One hundred fifty years since Mendel's breeding experiments, 50 years since the discovery of the structure of deoxyribonucleic acid by Watson and Crick, and 5 years from the publication of the human genome draft, the unprecedented pace of technologic progress has inspired awe and built up expectations that genetics and genomics will provide radical insights into disease. In inherited single gene disorders, and in the relatively simple somatic genetics of cancer, important mechanistic insights have been afforded, leading to improved diagnosis, screening, and prognosis.
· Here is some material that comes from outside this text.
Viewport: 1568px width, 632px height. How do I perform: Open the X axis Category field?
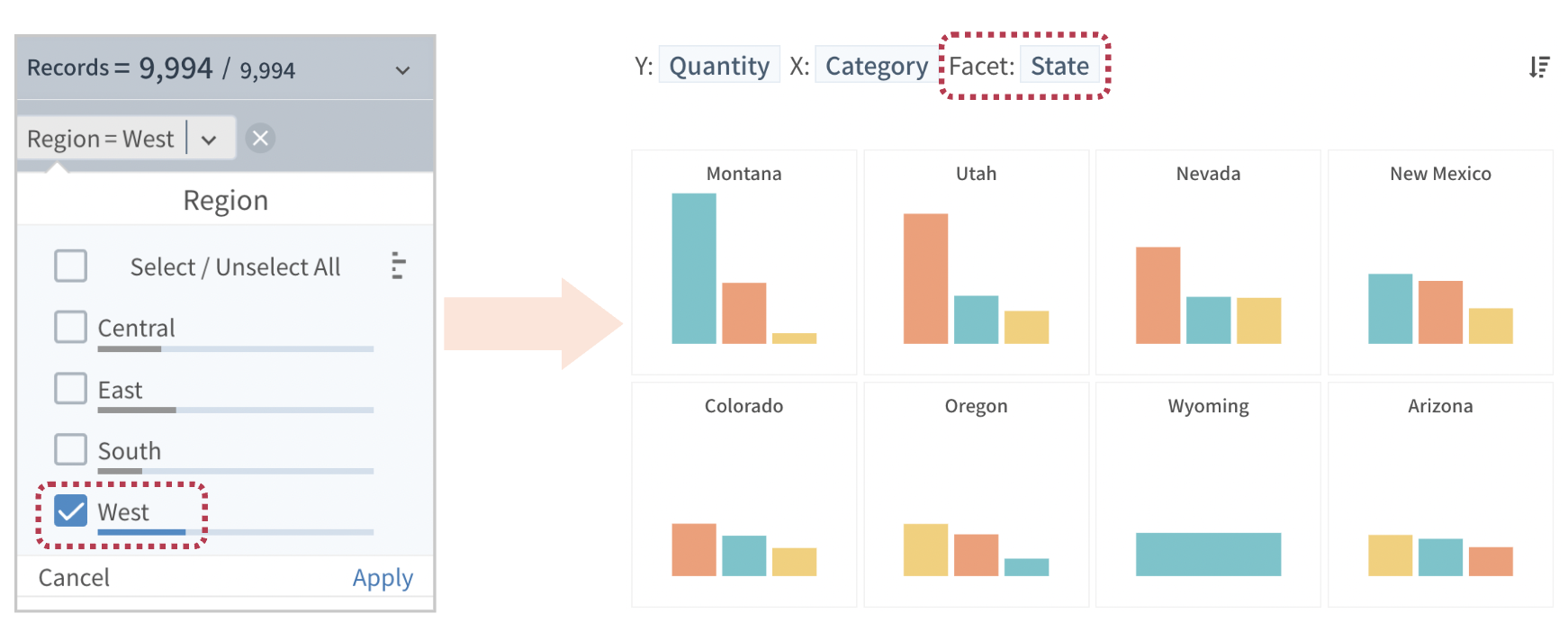tap(876, 66)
Genomic tools have honed stratification (e.g., by the use of array technology in leukemia, breast cancer, melanoma), and some therapeutics have been personalized (e.g., gefitinib in lung cancer).
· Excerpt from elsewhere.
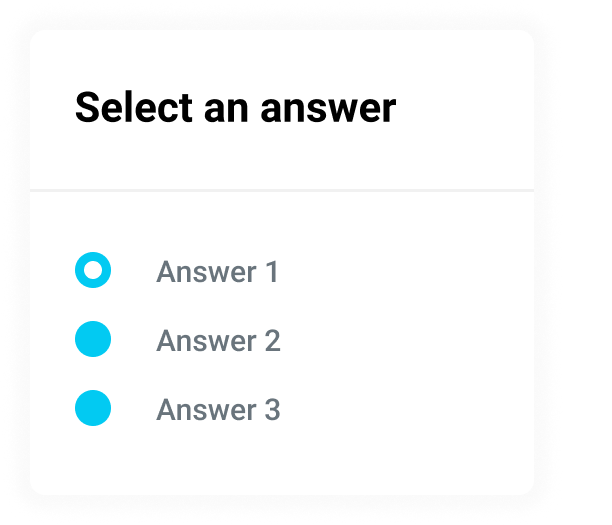Click the "Answer 3" text label
The height and width of the screenshot is (525, 612).
coord(218,410)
Cardiovascular disease is the leading cause of illness and death worldwide, with an estimated 1 million deaths annually in the U.S. alone (≈ 40% of all-cause mortality). Specifically, heart failure has a prevalence of ≈ 2% with an annual U.S. mortality of ≈ 300,000 and an annual cost of $17 billion. Most of the burden of cardiovascular disease has complex genetic and environmental origins and is only now becoming amenable to large-scale genetic analyses. Preliminary findings are beginning to indicate the potential of genetic dissection of common cardiovascular diseases (e.g., the identification of ALOX5AP mutations that modify leukotriene B4 metabolism and are associated with myocardial infarction and stroke). But progress sufficient to already be clinically relevant has largely been confined to the less common monogenic forms of the various cardiovascular pathologies: contributions to lipid disorders (e.g., low-density lipoprotein receptor mutations in familial hypercholesterolemia), hypertension (e.g., epithelial Na channel, ENaC, mutations in Liddle's syndrome), cardiomyopathies, and channelopathies. In the present review, we highlight the successes and pitfalls of genomic approaches to disease-gene, susceptibility-gene, and pathway discovery using the cardiomyopathies as our model. The cardiomyopathies were the first primary cardiac disorders to be understood at the molecular level, offering the potential for improved treatment strategies not only for patients with cardiomyopathies but also for heart failure in general.